Postini’s founder, Scott Petry, agrees that the remit of the patent is broad, but said that it had to be to cover the work the company had done. He told The Register that the company had filed the patent based on work it considered novel, and that all of it was developed in house. “All our technology is home grown,” he said. “And we protect our IP when we can. If nothing else, this patent will be a good defensive bargaining chip in the event that we get sued for infringing someone else’s IP.”
This is an interesting illustration of the cut-throat world of patenting in the US software business, certainly, but not everyone is convinced the work was novel, even back in 1999 when the patent was filed.
Alyn Hockey, product director at Clearswift, a rival email filtering firm, argues that there is nothing new in the patent, and that if Postini was to seek license fees from Clearswift, the matter would be decided in court: “We have so much prior art on this, it is incredible. There are things in here that are very familiar from other patents I’ve seen in this area.”
Steve Frank, a partner in the patent and intellectual property group of the Boston law firm Testa Hurwitz & Thibeault, told IDG that the patent has many tell-tale signs of weakness: its research section in which the appellants establish originality only cites other patents.

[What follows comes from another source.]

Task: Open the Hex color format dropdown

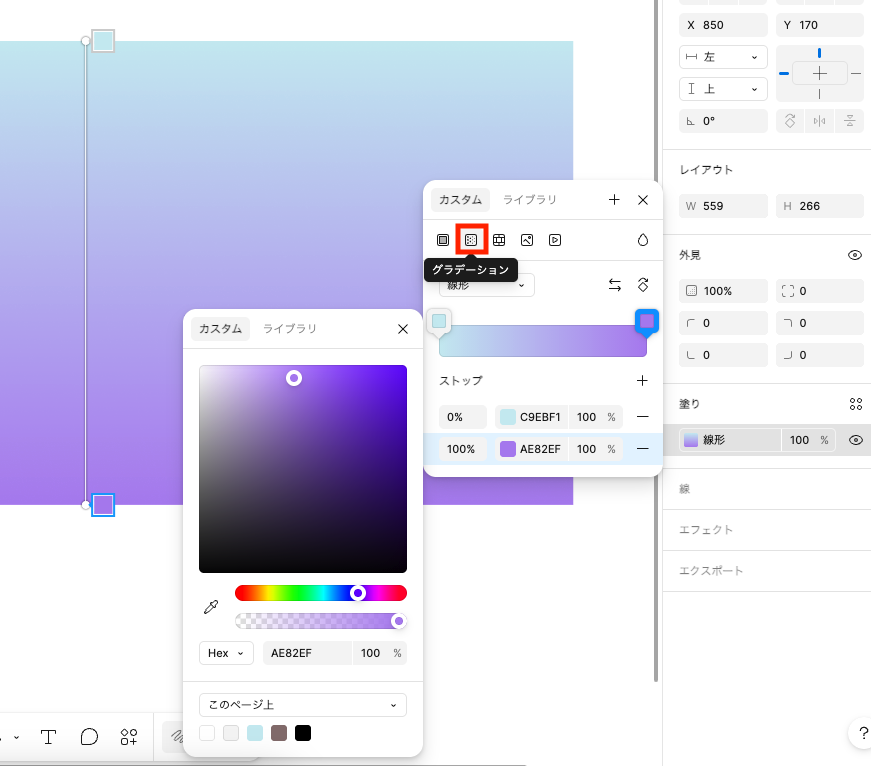Action: [x=225, y=653]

According to Frank, this often indicates poor background research, making it more likely that a legal challenge would be successful.
Petry argues that Postini’s job was not to check the validity of its claim, or to find prior art, but to make the claim in the first place. “It may turn out that there are people in the industry whose methods infringe this patent”, he said, but argued that the company did not file the patent to find a loophole to exploit, but to protect the work they had done.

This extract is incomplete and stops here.